* _Your objective_
Rewrite the lines as a JSON list of strings with one string per line, skipping any blank lines. Begin at the line that contains "สาขาทั้งหมด (271, 927)" and stop after the line that contains "생명의전화 (34, 2350)".

>> Begin Information shown

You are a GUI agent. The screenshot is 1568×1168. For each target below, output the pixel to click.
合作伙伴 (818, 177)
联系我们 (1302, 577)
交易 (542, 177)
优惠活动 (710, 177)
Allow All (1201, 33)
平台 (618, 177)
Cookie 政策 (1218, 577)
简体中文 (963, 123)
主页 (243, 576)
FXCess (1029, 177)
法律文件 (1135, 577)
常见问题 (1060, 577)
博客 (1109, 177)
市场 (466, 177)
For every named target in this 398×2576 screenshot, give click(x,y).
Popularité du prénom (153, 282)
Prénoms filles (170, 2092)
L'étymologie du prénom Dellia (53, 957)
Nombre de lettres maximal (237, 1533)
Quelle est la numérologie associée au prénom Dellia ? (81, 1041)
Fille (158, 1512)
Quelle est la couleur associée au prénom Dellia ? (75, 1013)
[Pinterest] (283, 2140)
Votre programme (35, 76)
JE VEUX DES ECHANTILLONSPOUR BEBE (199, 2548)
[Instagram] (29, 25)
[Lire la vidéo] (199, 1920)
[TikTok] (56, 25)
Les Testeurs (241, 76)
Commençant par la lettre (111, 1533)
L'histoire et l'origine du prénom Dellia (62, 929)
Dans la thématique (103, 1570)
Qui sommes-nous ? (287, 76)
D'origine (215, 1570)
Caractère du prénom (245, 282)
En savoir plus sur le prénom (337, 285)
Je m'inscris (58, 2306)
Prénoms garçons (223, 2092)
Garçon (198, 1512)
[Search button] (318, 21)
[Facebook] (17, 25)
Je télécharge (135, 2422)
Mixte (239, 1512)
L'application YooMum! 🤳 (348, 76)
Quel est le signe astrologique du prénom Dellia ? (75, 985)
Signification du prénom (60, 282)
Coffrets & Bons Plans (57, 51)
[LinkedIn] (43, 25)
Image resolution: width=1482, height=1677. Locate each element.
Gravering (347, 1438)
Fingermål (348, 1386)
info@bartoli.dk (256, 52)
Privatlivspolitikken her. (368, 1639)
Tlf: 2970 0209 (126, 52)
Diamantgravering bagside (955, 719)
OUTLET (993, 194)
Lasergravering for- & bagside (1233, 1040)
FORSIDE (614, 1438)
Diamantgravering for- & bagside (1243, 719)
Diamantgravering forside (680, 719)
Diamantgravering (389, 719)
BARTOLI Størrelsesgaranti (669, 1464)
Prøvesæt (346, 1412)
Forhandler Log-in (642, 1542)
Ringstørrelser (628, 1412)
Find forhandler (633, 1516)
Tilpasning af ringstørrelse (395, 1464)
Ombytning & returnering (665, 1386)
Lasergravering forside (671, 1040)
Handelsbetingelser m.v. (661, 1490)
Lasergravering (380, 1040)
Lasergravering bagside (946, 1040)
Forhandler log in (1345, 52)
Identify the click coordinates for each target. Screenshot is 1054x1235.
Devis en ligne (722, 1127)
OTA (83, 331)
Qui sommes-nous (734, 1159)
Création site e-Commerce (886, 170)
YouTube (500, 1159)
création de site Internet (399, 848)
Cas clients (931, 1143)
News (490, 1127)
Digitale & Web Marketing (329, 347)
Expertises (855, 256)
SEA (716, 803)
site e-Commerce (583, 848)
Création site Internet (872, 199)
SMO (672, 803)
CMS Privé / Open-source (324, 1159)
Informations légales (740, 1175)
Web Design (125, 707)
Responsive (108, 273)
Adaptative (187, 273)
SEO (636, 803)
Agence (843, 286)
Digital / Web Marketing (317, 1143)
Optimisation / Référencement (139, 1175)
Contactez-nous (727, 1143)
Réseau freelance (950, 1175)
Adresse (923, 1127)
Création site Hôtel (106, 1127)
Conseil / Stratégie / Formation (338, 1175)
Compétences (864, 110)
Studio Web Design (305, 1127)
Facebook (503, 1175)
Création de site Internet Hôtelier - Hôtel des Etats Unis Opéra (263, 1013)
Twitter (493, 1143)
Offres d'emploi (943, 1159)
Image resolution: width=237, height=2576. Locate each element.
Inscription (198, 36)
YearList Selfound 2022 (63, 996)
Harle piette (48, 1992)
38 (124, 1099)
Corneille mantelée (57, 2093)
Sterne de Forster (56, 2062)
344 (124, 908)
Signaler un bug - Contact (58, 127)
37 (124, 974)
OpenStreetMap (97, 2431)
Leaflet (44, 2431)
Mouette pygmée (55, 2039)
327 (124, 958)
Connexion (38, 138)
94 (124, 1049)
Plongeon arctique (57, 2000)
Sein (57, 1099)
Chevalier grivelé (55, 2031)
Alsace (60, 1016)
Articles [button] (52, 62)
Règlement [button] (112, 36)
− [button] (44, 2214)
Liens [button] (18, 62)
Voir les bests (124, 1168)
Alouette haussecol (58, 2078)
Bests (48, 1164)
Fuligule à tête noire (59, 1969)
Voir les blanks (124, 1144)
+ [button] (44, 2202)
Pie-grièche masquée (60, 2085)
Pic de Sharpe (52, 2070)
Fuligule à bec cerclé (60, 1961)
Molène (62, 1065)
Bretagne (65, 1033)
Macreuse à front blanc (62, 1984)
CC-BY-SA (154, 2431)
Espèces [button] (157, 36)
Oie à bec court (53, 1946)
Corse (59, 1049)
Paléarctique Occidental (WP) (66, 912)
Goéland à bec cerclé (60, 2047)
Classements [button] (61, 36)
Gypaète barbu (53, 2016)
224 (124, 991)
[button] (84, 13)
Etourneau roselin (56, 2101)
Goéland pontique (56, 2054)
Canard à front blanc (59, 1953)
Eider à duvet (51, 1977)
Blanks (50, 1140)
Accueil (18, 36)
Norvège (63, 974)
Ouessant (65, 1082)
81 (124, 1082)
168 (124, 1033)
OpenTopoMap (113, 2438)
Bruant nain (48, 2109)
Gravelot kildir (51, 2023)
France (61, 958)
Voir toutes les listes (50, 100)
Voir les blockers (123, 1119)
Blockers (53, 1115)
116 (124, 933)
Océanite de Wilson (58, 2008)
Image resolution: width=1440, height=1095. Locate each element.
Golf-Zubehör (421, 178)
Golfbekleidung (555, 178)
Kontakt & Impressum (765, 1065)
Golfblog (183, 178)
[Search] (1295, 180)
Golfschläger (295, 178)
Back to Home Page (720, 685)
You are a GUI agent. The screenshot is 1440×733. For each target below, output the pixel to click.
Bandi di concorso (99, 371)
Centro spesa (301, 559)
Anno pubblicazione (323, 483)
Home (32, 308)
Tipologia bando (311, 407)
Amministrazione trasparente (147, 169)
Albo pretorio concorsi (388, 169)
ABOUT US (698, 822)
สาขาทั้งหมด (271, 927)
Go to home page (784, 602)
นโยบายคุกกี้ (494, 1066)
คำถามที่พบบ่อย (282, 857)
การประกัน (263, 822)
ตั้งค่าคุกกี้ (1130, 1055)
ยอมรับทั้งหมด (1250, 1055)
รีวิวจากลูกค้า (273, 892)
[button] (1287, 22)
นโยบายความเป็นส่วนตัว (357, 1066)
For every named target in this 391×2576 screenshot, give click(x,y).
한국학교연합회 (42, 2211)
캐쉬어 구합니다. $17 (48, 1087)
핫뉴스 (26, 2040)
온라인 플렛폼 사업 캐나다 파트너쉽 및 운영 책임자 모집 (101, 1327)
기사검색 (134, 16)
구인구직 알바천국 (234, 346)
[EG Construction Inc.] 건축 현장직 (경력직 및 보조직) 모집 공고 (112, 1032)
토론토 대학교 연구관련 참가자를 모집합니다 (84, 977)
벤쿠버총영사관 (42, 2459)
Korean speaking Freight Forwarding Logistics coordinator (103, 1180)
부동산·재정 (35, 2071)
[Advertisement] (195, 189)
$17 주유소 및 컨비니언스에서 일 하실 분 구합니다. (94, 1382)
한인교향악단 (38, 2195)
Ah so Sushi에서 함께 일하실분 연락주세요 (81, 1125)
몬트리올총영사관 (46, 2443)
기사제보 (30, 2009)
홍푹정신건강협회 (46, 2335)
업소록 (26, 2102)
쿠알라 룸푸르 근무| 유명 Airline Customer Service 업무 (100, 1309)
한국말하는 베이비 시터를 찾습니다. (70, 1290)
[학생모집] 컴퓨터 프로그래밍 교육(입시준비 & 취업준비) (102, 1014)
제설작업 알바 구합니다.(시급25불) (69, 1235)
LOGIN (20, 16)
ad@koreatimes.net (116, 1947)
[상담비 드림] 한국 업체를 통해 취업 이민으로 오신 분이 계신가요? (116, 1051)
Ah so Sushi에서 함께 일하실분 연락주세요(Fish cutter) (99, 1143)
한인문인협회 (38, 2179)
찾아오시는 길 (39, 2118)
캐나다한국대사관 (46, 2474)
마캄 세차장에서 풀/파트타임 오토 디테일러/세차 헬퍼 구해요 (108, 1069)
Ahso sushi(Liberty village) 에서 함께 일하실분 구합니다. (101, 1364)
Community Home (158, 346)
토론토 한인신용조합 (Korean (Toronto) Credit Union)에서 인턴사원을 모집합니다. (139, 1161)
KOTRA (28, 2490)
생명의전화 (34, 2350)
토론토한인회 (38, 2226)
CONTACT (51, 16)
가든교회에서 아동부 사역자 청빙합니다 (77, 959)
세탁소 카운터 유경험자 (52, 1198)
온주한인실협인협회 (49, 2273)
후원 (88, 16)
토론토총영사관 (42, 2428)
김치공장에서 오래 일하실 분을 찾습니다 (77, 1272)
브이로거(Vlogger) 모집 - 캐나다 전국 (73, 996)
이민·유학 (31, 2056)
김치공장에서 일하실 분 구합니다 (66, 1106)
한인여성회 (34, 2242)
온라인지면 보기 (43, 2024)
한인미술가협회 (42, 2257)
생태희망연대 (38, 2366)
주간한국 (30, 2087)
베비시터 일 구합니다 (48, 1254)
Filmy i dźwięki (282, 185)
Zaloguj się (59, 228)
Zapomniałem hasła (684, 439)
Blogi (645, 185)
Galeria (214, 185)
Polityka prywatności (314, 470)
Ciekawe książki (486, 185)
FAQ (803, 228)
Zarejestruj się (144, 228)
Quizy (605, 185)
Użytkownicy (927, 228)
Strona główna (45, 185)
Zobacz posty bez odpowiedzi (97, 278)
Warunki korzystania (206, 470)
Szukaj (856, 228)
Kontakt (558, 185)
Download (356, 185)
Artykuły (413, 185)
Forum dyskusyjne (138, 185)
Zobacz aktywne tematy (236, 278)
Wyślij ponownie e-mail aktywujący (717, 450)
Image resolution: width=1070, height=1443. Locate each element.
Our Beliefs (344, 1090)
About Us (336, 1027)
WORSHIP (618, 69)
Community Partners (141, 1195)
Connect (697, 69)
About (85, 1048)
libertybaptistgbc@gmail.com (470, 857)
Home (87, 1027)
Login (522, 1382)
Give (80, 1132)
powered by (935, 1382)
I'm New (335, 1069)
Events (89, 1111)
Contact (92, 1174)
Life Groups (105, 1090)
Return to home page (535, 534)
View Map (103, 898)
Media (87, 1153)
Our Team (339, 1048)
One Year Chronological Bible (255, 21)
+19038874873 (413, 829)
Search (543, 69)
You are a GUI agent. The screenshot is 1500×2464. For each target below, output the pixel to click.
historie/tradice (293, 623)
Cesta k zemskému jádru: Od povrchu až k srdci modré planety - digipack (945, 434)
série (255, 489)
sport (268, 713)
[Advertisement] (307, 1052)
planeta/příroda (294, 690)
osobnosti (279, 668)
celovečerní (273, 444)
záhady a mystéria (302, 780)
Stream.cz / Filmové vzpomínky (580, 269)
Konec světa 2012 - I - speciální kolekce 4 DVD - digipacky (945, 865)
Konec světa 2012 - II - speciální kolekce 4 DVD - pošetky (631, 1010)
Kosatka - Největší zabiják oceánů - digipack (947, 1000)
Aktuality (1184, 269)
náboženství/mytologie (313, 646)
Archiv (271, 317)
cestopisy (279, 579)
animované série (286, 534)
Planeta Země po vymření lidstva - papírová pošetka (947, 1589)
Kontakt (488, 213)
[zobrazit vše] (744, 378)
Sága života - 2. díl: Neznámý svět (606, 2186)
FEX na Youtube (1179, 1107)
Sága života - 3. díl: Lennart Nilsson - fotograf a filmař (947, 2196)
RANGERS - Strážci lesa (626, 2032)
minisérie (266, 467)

>> End Information shown

* _Answer to the task_
[
  "สาขาทั้งหมด (271, 927)",
  "Go to home page (784, 602)",
  "นโยบายคุกกี้ (494, 1066)",
  "คำถามที่พบบ่อย (282, 857)",
  "การประกัน (263, 822)",
  "ตั้งค่าคุกกี้ (1130, 1055)",
  "ยอมรับทั้งหมด (1250, 1055)",
  "รีวิวจากลูกค้า (273, 892)",
  "[button] (1287, 22)",
  "นโยบายความเป็นส่วนตัว (357, 1066)",
  "For every named target in this 391×2576 screenshot, give click(x,y).",
  "한국학교연합회 (42, 2211)",
  "캐쉬어 구합니다. $17 (48, 1087)",
  "핫뉴스 (26, 2040)",
  "온라인 플렛폼 사업 캐나다 파트너쉽 및 운영 책임자 모집 (101, 1327)",
  "기사검색 (134, 16)",
  "구인구직 알바천국 (234, 346)",
  "[EG Construction Inc.] 건축 현장직 (경력직 및 보조직) 모집 공고 (112, 1032)",
  "토론토 대학교 연구관련 참가자를 모집합니다 (84, 977)",
  "벤쿠버총영사관 (42, 2459)",
  "Korean speaking Freight Forwarding Logistics coordinator (103, 1180)",
  "부동산·재정 (35, 2071)",
  "[Advertisement] (195, 189)",
  "$17 주유소 및 컨비니언스에서 일 하실 분 구합니다. (94, 1382)",
  "한인교향악단 (38, 2195)",
  "Ah so Sushi에서 함께 일하실분 연락주세요 (81, 1125)",
  "몬트리올총영사관 (46, 2443)",
  "기사제보 (30, 2009)",
  "홍푹정신건강협회 (46, 2335)",
  "업소록 (26, 2102)",
  "쿠알라 룸푸르 근무| 유명 Airline Customer Service 업무 (100, 1309)",
  "한국말하는 베이비 시터를 찾습니다. (70, 1290)",
  "[학생모집] 컴퓨터 프로그래밍 교육(입시준비 & 취업준비) (102, 1014)",
  "제설작업 알바 구합니다.(시급25불) (69, 1235)",
  "LOGIN (20, 16)",
  "ad@koreatimes.net (116, 1947)",
  "[상담비 드림] 한국 업체를 통해 취업 이민으로 오신 분이 계신가요? (116, 1051)",
  "Ah so Sushi에서 함께 일하실분 연락주세요(Fish cutter) (99, 1143)",
  "한인문인협회 (38, 2179)",
  "찾아오시는 길 (39, 2118)",
  "캐나다한국대사관 (46, 2474)",
  "마캄 세차장에서 풀/파트타임 오토 디테일러/세차 헬퍼 구해요 (108, 1069)",
  "Ahso sushi(Liberty village) 에서 함께 일하실분 구합니다. (101, 1364)",
  "Community Home (158, 346)",
  "토론토 한인신용조합 (Korean (Toronto) Credit Union)에서 인턴사원을 모집합니다. (139, 1161)",
  "KOTRA (28, 2490)",
  "생명의전화 (34, 2350)"
]